### Pixel coordinate grounding data:
**********

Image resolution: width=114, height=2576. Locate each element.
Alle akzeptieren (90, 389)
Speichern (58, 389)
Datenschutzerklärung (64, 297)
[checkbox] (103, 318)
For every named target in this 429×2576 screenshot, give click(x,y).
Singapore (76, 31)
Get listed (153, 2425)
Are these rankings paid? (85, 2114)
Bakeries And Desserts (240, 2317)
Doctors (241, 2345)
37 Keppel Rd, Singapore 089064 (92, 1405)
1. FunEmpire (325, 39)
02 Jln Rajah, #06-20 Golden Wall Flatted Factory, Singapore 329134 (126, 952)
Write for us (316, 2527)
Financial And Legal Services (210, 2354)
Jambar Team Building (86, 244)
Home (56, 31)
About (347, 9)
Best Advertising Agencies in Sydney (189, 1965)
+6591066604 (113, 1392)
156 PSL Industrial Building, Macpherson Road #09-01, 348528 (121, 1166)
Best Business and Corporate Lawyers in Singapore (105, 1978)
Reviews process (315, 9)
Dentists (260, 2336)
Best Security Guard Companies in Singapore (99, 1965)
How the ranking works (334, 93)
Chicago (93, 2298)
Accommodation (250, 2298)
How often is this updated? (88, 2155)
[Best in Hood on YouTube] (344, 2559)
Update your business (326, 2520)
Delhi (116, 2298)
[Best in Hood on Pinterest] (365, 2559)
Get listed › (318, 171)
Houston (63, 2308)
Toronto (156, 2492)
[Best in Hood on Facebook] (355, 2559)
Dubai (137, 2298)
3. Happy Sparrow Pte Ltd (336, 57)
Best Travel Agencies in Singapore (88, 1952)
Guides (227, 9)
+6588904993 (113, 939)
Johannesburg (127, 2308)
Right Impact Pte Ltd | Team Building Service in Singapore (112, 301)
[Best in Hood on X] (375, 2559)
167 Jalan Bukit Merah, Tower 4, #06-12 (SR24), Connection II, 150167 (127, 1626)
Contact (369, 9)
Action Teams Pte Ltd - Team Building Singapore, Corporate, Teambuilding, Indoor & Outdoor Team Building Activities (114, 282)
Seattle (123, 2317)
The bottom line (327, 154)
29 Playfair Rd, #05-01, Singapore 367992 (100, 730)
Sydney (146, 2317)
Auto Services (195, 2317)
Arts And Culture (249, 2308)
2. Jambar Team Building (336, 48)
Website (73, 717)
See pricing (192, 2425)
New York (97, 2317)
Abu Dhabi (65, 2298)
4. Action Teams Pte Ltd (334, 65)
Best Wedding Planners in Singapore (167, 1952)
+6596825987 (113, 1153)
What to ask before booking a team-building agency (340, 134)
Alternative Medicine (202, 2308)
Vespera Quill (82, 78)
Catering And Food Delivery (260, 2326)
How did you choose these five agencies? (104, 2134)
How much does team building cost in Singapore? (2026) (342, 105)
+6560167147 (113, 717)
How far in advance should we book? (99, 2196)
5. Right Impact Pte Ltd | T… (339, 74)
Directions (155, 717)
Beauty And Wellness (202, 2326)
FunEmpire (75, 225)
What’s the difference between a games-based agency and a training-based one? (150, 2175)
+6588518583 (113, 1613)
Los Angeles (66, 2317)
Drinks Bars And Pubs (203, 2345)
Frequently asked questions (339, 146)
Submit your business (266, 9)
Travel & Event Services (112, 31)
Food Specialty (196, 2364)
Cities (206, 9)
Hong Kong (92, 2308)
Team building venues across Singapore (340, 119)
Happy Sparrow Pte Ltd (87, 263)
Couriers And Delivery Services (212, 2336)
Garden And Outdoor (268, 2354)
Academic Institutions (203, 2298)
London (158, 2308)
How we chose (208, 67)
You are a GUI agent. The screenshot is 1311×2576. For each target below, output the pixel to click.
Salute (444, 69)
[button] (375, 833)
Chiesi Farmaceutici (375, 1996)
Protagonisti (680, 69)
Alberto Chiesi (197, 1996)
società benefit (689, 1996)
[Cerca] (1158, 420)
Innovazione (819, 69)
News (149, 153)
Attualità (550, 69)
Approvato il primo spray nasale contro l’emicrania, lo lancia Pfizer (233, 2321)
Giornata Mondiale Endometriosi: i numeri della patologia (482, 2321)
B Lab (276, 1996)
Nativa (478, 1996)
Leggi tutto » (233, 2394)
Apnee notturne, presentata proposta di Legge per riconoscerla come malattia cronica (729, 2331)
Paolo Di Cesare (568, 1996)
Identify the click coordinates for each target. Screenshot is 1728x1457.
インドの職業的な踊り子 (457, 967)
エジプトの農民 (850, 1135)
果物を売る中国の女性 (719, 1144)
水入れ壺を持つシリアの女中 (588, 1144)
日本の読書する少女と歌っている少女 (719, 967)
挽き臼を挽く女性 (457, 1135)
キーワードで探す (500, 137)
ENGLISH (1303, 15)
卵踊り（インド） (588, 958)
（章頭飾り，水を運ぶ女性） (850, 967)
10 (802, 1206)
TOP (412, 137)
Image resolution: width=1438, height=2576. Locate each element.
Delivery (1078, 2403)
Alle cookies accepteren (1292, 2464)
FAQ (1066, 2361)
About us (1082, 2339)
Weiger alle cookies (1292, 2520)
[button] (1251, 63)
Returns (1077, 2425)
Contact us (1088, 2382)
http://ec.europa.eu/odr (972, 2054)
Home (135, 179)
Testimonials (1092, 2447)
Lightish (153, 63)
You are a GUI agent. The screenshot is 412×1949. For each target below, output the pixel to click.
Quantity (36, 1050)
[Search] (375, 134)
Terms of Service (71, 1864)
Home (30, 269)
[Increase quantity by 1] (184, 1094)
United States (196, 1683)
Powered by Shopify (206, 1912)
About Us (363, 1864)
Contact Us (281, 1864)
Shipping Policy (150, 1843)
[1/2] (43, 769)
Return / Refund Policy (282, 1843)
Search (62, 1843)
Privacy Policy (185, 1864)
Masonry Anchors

**********

Produce a verbatim transcription of the entries above.

Image resolution: width=114, height=2576. Locate each element.
Alle akzeptieren (90, 389)
Speichern (58, 389)
Datenschutzerklärung (64, 297)
[checkbox] (103, 318)
For every named target in this 429×2576 screenshot, give click(x,y).
Singapore (76, 31)
Get listed (153, 2425)
Are these rankings paid? (85, 2114)
Bakeries And Desserts (240, 2317)
Doctors (241, 2345)
37 Keppel Rd, Singapore 089064 (92, 1405)
1. FunEmpire (325, 39)
02 Jln Rajah, #06-20 Golden Wall Flatted Factory, Singapore 329134 (126, 952)
Write for us (316, 2527)
Financial And Legal Services (210, 2354)
Jambar Team Building (86, 244)
Home (56, 31)
About (347, 9)
Best Advertising Agencies in Sydney (189, 1965)
+6591066604 (113, 1392)
156 PSL Industrial Building, Macpherson Road #09-01, 348528 (121, 1166)
Best Business and Corporate Lawyers in Singapore (105, 1978)
Reviews process (315, 9)
Dentists (260, 2336)
Best Security Guard Companies in Singapore (99, 1965)
How the ranking works (334, 93)
Chicago (93, 2298)
Accommodation (250, 2298)
How often is this updated? (88, 2155)
[Best in Hood on YouTube] (344, 2559)
Update your business (326, 2520)
Delhi (116, 2298)
[Best in Hood on Pinterest] (365, 2559)
Get listed › (318, 171)
Houston (63, 2308)
Toronto (156, 2492)
[Best in Hood on Facebook] (355, 2559)
Dubai (137, 2298)
3. Happy Sparrow Pte Ltd (336, 57)
Best Travel Agencies in Singapore (88, 1952)
Guides (227, 9)
+6588904993 (113, 939)
Johannesburg (127, 2308)
Right Impact Pte Ltd | Team Building Service in Singapore (112, 301)
[Best in Hood on X] (375, 2559)
167 Jalan Bukit Merah, Tower 4, #06-12 (SR24), Connection II, 150167 (127, 1626)
Contact (369, 9)
Action Teams Pte Ltd - Team Building Singapore, Corporate, Teambuilding, Indoor & Outdoor Team Building Activities (114, 282)
Seattle (123, 2317)
The bottom line (327, 154)
29 Playfair Rd, #05-01, Singapore 367992 (100, 730)
Sydney (146, 2317)
Auto Services (195, 2317)
Arts And Culture (249, 2308)
2. Jambar Team Building (336, 48)
Website (73, 717)
See pricing (192, 2425)
New York (97, 2317)
Abu Dhabi (65, 2298)
4. Action Teams Pte Ltd (334, 65)
Best Wedding Planners in Singapore (167, 1952)
+6596825987 (113, 1153)
What to ask before booking a team-building agency (340, 134)
Alternative Medicine (202, 2308)
Vespera Quill (82, 78)
Catering And Food Delivery (260, 2326)
How did you choose these five agencies? (104, 2134)
How much does team building cost in Singapore? (2026) (342, 105)
+6560167147 (113, 717)
How far in advance should we book? (99, 2196)
5. Right Impact Pte Ltd | T… (339, 74)
Directions (155, 717)
Beauty And Wellness (202, 2326)
FunEmpire (75, 225)
What’s the difference between a games-based agency and a training-based one? (150, 2175)
+6588518583 (113, 1613)
Los Angeles (66, 2317)
Drinks Bars And Pubs (203, 2345)
Frequently asked questions (339, 146)
Submit your business (266, 9)
Travel & Event Services (112, 31)
Food Specialty (196, 2364)
Cities (206, 9)
Hong Kong (92, 2308)
Team building venues across Singapore (340, 119)
Happy Sparrow Pte Ltd (87, 263)
Couriers And Delivery Services (212, 2336)
Garden And Outdoor (268, 2354)
Academic Institutions (203, 2298)
London (158, 2308)
How we chose (208, 67)
You are a GUI agent. The screenshot is 1311×2576. For each target below, output the pixel to click.
Salute (444, 69)
[button] (375, 833)
Chiesi Farmaceutici (375, 1996)
Protagonisti (680, 69)
Alberto Chiesi (197, 1996)
società benefit (689, 1996)
[Cerca] (1158, 420)
Innovazione (819, 69)
News (149, 153)
Attualità (550, 69)
Approvato il primo spray nasale contro l’emicrania, lo lancia Pfizer (233, 2321)
Giornata Mondiale Endometriosi: i numeri della patologia (482, 2321)
B Lab (276, 1996)
Nativa (478, 1996)
Leggi tutto » (233, 2394)
Apnee notturne, presentata proposta di Legge per riconoscerla come malattia cronica (729, 2331)
Paolo Di Cesare (568, 1996)
Identify the click coordinates for each target. Screenshot is 1728x1457.
インドの職業的な踊り子 (457, 967)
エジプトの農民 (850, 1135)
果物を売る中国の女性 (719, 1144)
水入れ壺を持つシリアの女中 (588, 1144)
日本の読書する少女と歌っている少女 (719, 967)
挽き臼を挽く女性 (457, 1135)
キーワードで探す (500, 137)
ENGLISH (1303, 15)
卵踊り（インド） (588, 958)
（章頭飾り，水を運ぶ女性） (850, 967)
10 (802, 1206)
TOP (412, 137)
Image resolution: width=1438, height=2576. Locate each element.
Delivery (1078, 2403)
Alle cookies accepteren (1292, 2464)
FAQ (1066, 2361)
About us (1082, 2339)
Weiger alle cookies (1292, 2520)
[button] (1251, 63)
Returns (1077, 2425)
Contact us (1088, 2382)
http://ec.europa.eu/odr (972, 2054)
Home (135, 179)
Testimonials (1092, 2447)
Lightish (153, 63)
You are a GUI agent. The screenshot is 412×1949. For each target below, output the pixel to click.
Quantity (36, 1050)
[Search] (375, 134)
Terms of Service (71, 1864)
Home (30, 269)
[Increase quantity by 1] (184, 1094)
United States (196, 1683)
Powered by Shopify (206, 1912)
About Us (363, 1864)
Contact Us (281, 1864)
Shipping Policy (150, 1843)
[1/2] (43, 769)
Return / Refund Policy (282, 1843)
Search (62, 1843)
Privacy Policy (185, 1864)
Masonry Anchors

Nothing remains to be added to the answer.